Cold-Hot Separation Commands

The following content describes how to use the commands related to cold-hot separation, including shell commands and Java API commands.

Shell commands are executed on the HBase client.

Setting the Hot and Cold Data Boundary of an HBase Table

Shell
- Create a table where data will be separately stored.
  create 'hot_cold_table', {NAME=>'f', COLD_BOUNDARY=>'86400'}
  
  Required parameters are as follows:
  - NAME indicates the column family that requires cold-hot separation.
  - COLD_BOUNDARY indicates the time boundary (in seconds) for separating cold and hot data. For example, if COLD_BOUNDARY is set to 86400, data that was written 86,400 seconds (one day) ago will be archived as cold data.
    
    The boundary time must be greater than the Major Compaction execution period. The default Major Compaction execution period is 7 days.

> DIRECTIONS:
a) Retype the part of the cold-hot separation page that opens with the words containing "- COLD_BOUNDARY indicates" and closes with "period is 7 days.".
b) Put this sentence from the cold-hot separation page into Spanish: "Shell commands are executed on the HBase client."
c) Answer these questions from the cold-hot separation page:
(i) Where are shell commands executed?
(ii) In what unit is the COLD_BOUNDARY time given?
(iii) What is the default Major Compaction execution period?

> GIVEN MATERIAL:
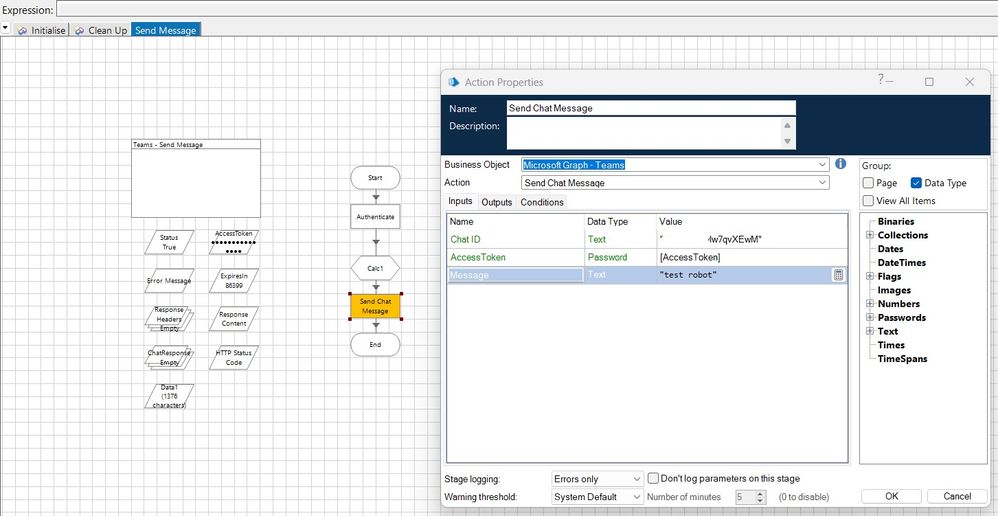998x516 pixels.
Task: Expand the Collections tree node
Action: [x=870, y=236]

> EXPECTED ANSWERS:
a)
- COLD_BOUNDARY indicates the time boundary (in seconds) for separating cold and hot data. For example, if COLD_BOUNDARY is set to 86400, data that was written 86,400 seconds (one day) ago will be archived as cold data.
    
    The boundary time must be greater than the Major Compaction execution period. The default Major Compaction execution period is 7 days.

b) Los comandos de shell se ejecutan en el cliente de HBase.

c)
(i) On the HBase client.
(ii) Seconds.
(iii) 7 days.